Extracted entries:
● ● ● ●

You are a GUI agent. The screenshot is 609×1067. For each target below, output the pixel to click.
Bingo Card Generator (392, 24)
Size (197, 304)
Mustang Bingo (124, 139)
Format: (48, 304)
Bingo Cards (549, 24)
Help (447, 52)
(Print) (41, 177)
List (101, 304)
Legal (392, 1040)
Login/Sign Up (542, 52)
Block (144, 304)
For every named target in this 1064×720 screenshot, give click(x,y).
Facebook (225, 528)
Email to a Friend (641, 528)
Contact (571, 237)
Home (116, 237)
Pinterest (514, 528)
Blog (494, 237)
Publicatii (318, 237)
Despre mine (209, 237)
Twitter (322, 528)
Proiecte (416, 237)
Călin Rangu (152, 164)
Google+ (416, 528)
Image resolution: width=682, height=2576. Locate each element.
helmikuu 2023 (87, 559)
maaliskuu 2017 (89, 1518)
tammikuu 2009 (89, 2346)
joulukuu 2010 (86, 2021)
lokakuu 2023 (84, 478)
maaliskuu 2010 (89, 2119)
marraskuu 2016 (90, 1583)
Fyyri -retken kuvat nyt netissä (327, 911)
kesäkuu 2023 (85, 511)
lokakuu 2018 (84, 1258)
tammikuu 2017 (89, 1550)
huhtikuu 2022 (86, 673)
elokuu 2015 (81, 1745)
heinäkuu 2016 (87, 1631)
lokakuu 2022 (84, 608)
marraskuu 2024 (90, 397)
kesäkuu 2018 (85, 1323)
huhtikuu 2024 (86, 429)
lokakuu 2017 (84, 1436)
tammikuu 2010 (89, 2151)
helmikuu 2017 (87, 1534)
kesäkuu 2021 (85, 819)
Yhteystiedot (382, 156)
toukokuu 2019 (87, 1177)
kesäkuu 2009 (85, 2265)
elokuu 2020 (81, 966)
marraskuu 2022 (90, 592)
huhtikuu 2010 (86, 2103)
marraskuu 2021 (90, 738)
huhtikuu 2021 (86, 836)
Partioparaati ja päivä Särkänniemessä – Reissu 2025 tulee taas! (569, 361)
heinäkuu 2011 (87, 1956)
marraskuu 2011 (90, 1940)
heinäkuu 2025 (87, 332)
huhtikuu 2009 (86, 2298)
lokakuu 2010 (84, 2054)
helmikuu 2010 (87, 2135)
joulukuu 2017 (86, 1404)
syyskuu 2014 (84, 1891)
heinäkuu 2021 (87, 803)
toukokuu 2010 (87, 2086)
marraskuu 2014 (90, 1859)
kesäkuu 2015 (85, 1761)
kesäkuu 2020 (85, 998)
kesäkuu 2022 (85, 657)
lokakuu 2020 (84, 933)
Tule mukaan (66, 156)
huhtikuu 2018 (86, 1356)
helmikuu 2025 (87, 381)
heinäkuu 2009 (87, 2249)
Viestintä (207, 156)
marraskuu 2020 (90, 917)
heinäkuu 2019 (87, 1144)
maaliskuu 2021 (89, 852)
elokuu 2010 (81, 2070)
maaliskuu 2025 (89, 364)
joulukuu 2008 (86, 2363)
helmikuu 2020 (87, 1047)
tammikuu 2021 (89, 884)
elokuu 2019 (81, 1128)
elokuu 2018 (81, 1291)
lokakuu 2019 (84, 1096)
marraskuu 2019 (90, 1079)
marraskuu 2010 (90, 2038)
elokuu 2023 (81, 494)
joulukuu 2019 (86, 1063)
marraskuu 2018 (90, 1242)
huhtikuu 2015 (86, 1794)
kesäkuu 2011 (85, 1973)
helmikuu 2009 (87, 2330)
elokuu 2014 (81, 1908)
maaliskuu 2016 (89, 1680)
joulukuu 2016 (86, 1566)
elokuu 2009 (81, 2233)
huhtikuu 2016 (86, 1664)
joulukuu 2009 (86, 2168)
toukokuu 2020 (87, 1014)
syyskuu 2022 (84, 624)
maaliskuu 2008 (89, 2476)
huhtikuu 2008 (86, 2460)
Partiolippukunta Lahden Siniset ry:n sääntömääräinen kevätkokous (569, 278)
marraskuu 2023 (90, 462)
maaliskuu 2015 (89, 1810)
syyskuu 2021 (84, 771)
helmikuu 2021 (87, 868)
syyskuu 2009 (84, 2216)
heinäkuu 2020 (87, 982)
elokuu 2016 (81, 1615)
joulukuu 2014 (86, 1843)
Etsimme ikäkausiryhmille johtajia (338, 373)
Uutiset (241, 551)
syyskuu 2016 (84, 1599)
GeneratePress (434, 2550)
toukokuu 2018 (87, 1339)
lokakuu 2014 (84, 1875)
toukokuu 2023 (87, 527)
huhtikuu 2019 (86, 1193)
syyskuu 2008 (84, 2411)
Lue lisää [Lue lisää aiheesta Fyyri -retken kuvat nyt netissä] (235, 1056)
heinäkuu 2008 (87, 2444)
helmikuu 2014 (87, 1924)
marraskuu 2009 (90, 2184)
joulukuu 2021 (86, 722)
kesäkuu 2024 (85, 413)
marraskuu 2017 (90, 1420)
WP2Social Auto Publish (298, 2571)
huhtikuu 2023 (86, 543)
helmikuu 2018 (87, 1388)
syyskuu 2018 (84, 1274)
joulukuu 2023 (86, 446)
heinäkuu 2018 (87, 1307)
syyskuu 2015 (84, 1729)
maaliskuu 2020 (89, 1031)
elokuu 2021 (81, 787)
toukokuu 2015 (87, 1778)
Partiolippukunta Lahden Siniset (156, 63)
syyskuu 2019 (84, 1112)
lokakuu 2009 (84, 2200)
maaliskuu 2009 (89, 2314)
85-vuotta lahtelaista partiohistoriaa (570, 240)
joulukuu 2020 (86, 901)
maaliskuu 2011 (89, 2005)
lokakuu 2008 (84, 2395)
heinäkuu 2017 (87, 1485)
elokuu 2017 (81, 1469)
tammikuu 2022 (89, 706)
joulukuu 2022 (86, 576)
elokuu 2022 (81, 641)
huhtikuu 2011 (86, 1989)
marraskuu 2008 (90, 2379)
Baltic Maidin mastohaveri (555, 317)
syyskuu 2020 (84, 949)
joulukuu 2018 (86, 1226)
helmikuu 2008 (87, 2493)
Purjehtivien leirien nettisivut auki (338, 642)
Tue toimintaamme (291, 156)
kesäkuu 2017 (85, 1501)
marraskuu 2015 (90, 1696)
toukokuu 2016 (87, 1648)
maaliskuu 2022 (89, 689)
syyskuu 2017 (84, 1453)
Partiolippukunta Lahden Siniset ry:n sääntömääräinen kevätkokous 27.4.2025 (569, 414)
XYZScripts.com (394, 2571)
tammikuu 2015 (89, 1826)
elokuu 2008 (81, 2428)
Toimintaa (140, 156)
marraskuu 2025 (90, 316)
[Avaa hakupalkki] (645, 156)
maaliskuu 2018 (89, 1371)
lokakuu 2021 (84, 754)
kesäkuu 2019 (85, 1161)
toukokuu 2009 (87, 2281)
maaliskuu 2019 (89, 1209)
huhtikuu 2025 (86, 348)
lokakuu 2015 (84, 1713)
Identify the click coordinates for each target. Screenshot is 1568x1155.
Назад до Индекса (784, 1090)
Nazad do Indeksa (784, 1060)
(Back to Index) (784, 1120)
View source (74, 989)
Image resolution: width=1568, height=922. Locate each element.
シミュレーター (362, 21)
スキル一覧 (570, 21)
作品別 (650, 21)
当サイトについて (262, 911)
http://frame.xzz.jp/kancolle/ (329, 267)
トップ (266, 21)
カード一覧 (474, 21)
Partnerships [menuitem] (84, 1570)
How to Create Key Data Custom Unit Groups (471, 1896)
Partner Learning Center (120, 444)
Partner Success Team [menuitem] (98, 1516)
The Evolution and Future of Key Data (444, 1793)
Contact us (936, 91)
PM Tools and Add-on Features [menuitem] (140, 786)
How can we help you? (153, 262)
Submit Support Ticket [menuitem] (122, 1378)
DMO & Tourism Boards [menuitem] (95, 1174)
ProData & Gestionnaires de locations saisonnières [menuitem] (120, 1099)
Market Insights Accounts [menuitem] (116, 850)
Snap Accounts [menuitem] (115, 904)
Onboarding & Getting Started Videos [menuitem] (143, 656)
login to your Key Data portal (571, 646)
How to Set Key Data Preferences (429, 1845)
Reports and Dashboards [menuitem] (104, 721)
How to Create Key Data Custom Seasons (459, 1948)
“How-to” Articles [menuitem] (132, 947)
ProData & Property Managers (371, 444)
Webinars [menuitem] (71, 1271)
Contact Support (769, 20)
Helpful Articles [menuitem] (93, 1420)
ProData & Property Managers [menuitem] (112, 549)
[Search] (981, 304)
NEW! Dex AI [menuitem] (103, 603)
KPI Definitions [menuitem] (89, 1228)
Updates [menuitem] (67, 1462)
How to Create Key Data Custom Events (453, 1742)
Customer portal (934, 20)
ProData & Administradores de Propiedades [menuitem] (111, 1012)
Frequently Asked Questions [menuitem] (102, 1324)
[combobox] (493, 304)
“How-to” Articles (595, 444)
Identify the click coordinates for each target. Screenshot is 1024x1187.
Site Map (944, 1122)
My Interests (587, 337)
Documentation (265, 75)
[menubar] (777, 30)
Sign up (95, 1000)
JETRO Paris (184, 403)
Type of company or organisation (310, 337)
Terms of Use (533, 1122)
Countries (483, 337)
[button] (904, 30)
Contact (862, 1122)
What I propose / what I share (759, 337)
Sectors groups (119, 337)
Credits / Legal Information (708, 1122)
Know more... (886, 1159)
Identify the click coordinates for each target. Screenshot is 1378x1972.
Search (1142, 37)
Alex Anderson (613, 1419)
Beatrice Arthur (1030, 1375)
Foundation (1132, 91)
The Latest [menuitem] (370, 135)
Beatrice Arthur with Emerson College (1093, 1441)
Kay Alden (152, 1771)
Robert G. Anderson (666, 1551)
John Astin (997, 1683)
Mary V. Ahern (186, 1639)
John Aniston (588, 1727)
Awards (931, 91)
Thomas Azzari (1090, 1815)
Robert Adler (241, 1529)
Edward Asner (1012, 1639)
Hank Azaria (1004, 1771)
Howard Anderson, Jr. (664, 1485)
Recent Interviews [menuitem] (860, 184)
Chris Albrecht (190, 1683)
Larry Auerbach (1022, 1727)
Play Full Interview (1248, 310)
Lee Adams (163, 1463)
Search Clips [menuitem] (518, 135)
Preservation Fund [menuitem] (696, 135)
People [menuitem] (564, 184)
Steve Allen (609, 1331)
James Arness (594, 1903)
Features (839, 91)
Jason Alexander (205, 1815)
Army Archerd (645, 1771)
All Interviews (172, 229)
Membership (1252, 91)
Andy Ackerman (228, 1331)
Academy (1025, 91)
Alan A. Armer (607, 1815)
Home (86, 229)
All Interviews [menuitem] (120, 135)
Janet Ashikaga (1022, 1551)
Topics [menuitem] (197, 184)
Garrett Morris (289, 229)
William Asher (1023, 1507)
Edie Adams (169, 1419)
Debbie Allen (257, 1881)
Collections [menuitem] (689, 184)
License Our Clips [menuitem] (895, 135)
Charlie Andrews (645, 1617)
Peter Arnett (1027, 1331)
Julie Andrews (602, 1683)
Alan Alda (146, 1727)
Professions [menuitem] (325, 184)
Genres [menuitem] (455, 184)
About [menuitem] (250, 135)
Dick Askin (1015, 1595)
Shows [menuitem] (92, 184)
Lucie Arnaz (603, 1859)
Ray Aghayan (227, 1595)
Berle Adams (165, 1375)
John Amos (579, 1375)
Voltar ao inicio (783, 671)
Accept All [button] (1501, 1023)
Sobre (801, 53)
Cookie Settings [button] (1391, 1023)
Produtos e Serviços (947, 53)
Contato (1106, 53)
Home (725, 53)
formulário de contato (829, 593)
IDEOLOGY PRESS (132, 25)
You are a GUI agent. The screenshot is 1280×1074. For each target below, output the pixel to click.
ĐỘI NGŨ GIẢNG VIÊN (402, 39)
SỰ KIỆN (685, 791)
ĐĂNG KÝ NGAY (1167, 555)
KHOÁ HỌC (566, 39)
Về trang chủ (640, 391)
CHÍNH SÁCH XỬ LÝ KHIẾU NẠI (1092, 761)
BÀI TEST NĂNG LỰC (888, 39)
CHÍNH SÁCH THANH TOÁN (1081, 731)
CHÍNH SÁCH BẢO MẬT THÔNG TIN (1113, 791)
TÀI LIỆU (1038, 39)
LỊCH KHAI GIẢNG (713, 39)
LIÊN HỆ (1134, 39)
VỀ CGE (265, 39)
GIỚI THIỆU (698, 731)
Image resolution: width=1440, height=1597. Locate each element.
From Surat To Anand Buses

● ● ● ●

Exercise task:
Rewrite the records from the line containing "Image resolution: width=682, height=2576." through the line containing "lokakuu 2017 (84, 1436)", inclusive, putting "Find" in place of "Locate" and leaving everything else unchanged. Give only those lines.

Written response:
Image resolution: width=682, height=2576. Find each element.
helmikuu 2023 (87, 559)
maaliskuu 2017 (89, 1518)
tammikuu 2009 (89, 2346)
joulukuu 2010 (86, 2021)
lokakuu 2023 (84, 478)
maaliskuu 2010 (89, 2119)
marraskuu 2016 (90, 1583)
Fyyri -retken kuvat nyt netissä (327, 911)
kesäkuu 2023 (85, 511)
lokakuu 2018 (84, 1258)
tammikuu 2017 (89, 1550)
huhtikuu 2022 (86, 673)
elokuu 2015 (81, 1745)
heinäkuu 2016 (87, 1631)
lokakuu 2022 (84, 608)
marraskuu 2024 (90, 397)
kesäkuu 2018 (85, 1323)
huhtikuu 2024 (86, 429)
lokakuu 2017 (84, 1436)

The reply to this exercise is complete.